Let’s break the above down, with a particular attention on a couple of new features we recently added:

create_drg       = true
drg_display_name = "c1"

remote_peering_connections = {
for k, v in var.clusters : "rpc-to-${k}" => {} if k != "c1"
}

nat_gateway_route_rules = [
for k, v in var.clusters :
{
destination = lookup(v, "vcn")
destination_type = "CIDR_BLOCK"
network_entity_id = "drg"
description = "Routing to allow connectivity to ${title(k)} cluster"
} if k != "c1"
]

We implement each cluster by reusing the entire module and since we want them connected privately, we’ll create the Dynamic Routing Gateway in each. We want the clusters to be connected in a mesh topology instead of star so we loop over the clusters variable and create a Remote Peering Connection for each key-value pair except for itself. Similarly, we need to establish routing between worker nodes and pods in different regions.

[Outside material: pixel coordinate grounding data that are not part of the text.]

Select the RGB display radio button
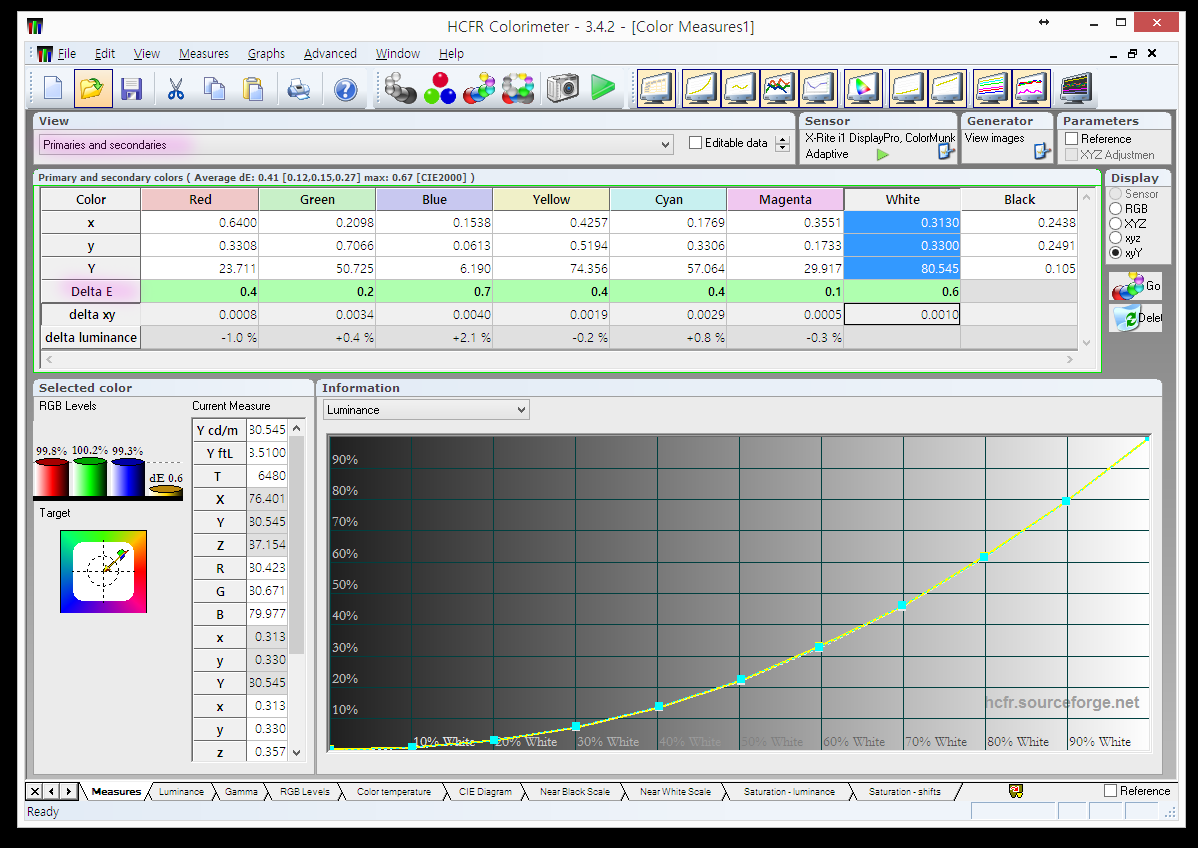1198x848 pixels. click(1116, 209)
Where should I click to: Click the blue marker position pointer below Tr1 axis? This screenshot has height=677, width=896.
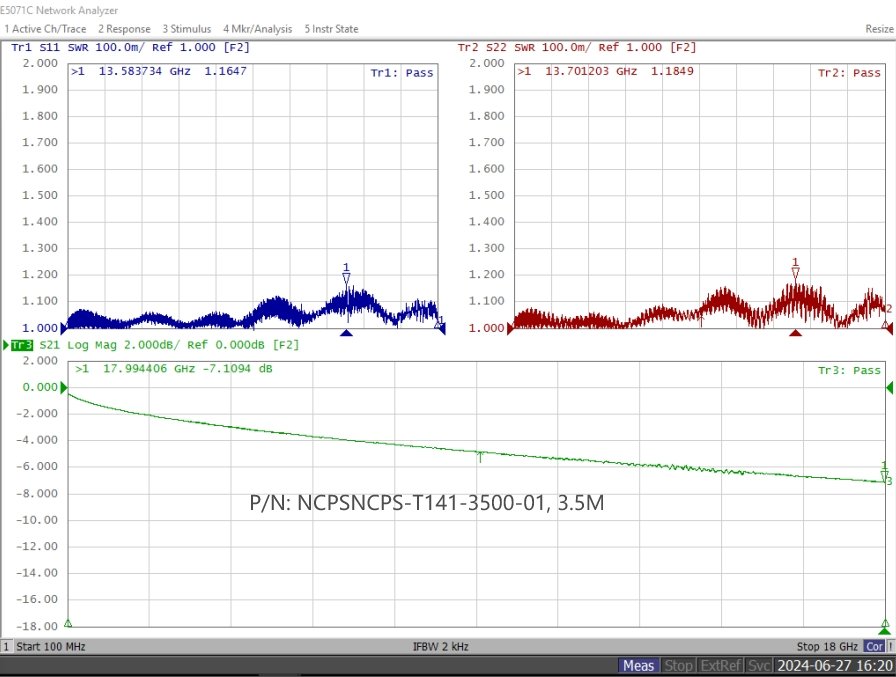(346, 333)
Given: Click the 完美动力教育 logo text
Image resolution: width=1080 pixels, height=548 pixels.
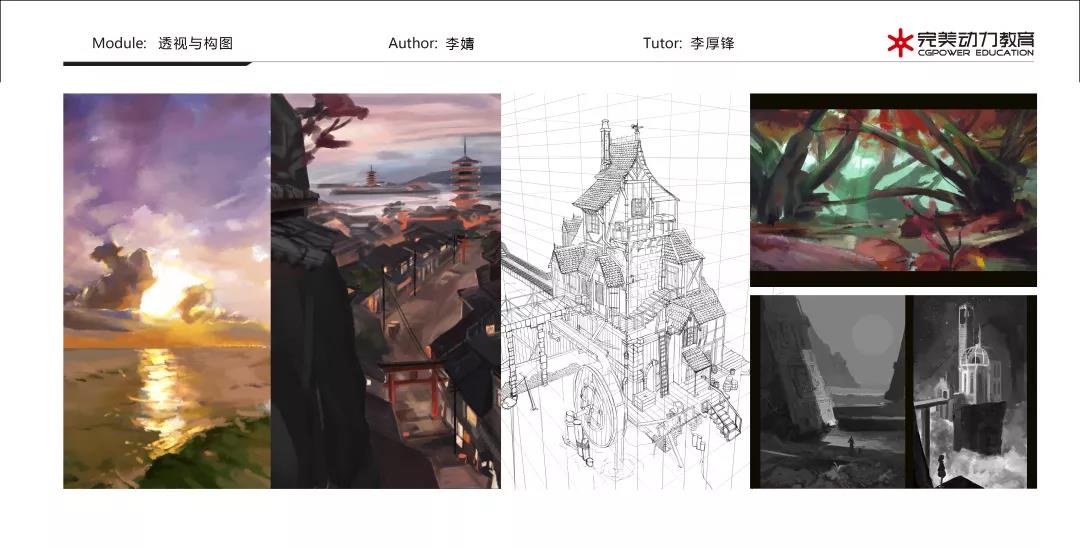Looking at the screenshot, I should point(976,39).
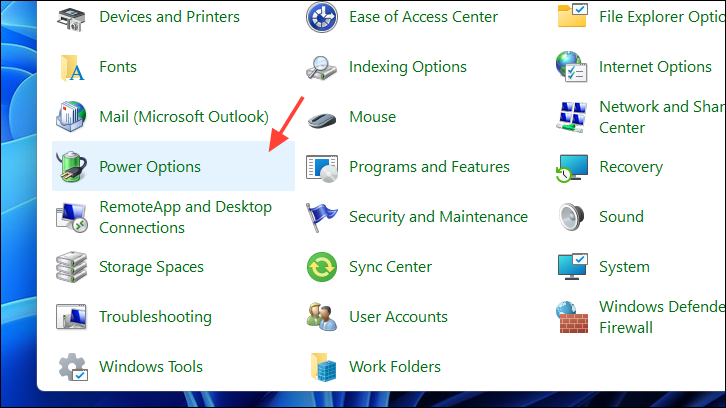Go to Indexing Options

[407, 67]
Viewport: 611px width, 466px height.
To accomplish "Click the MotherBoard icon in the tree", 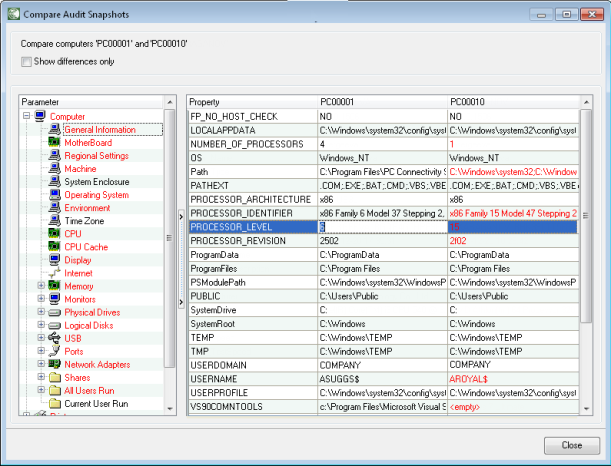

As we want to use Paris as the de-facto hub, we also create the bastion and operator host there:

  # bastion host
create_bastion = true

# operator host
create_operator = true
create_iam_resources = true
create_iam_operator_policy = "always"
operator_install_k9s = true

We also want pods to communicate over TCP and in the case of headless service, perform cross-cluster DNS lookup:

  allow_rules_internal_lb = merge(
{
for c in var.clusters : format("Allow TCP ingress from cluster %v", c) => {
protocol = local.tcp_protocol, port= -1, source = lookup(c, "vcn"), source_type = local.rule_type_cidr,
} if c != "c1"
},
{
for c in var.clusters : format("Allow UDP ingress from cluster %v", c) => {
protocol = local.udp_protocol, port =53, source = lookup(c, "vcn"), source_type = local.rule_type_cidr,
} if c != "c1"
}
)

Lastly, we need to let the c1 module know which provider it’s going to use:

  providers = {
oci = oci.paris
oci.home = oci.home
}

Dynamic loading of provider is unfortunately not possible yet in Terraform so we have to explicitly provide them.

We can now create the c2 (Amsterdam) and c3 (Frankfurt) clusters in a similar way by doing just a few minimal changes. We don’t need bastion and operator in c2 and c3 and we only to change references from c1 to c2 and c3 respectively.

Run terraform apply and 3 OKE clusters along with the necessary resources (VCN, subnets, DRGs, RPCs etc) will be created.

Once the terraform run is completed, all you need to do is log into the OCI console and establish the connections between the various RPCs. At the beginning, in each region, you’ll see two unpeered RPCs:

Copy the RPC ocid of rpc-to-c2 and switch to c2’s region, in this case: Amsterdam. The OCI Console will switch back to the DRG page. Navigate your way into the DRG > rpc-to-c1 and establish a connection:

Repeat the above steps to establish connections between c2 and c3 and between c3 and c1. In the OCI Network Visualizer, you should be able to see the VCN in each region connected:

When all RPC connections have been established, ssh to the operator and check if you have connectivity:

for c in c1 c2 c3; do
kubectx $c
kubectl get nodes
done

You should now be able to see the following:

Switched to context "c1".
NAME STATUS ROLES AGE VERSION
10.1.103.134 Ready node 43m v1.27.2
10.1.65.39 Ready node 43m v1.27.2
Switched to context "c2".
NAME STATUS ROLES AGE VERSION
10.2.102.41 Ready node 43m v1.27.2
10.2.125.168 Ready node 43m v1.27.2
Switched to context "c3".
NAME STATUS ROLES AGE VERSION
10.3.118.128 Ready node 38m v1.27.2
10.3.75.61 Ready node 38m v1.27.2

Conclusion

In this article, we showed how the Terraform module for OKE can be used and reused to simultaneously create multiple clusters in different regions and how they can all be controlled from a single operator host. We showed how the infrastructure heavy lifting has been done for you and how you can quickly connect the VCNs of these clusters in either a star or a mesh topology. In order to ensure connectivity, set up the required routing and security rules.

I hope you find this article useful.

--

--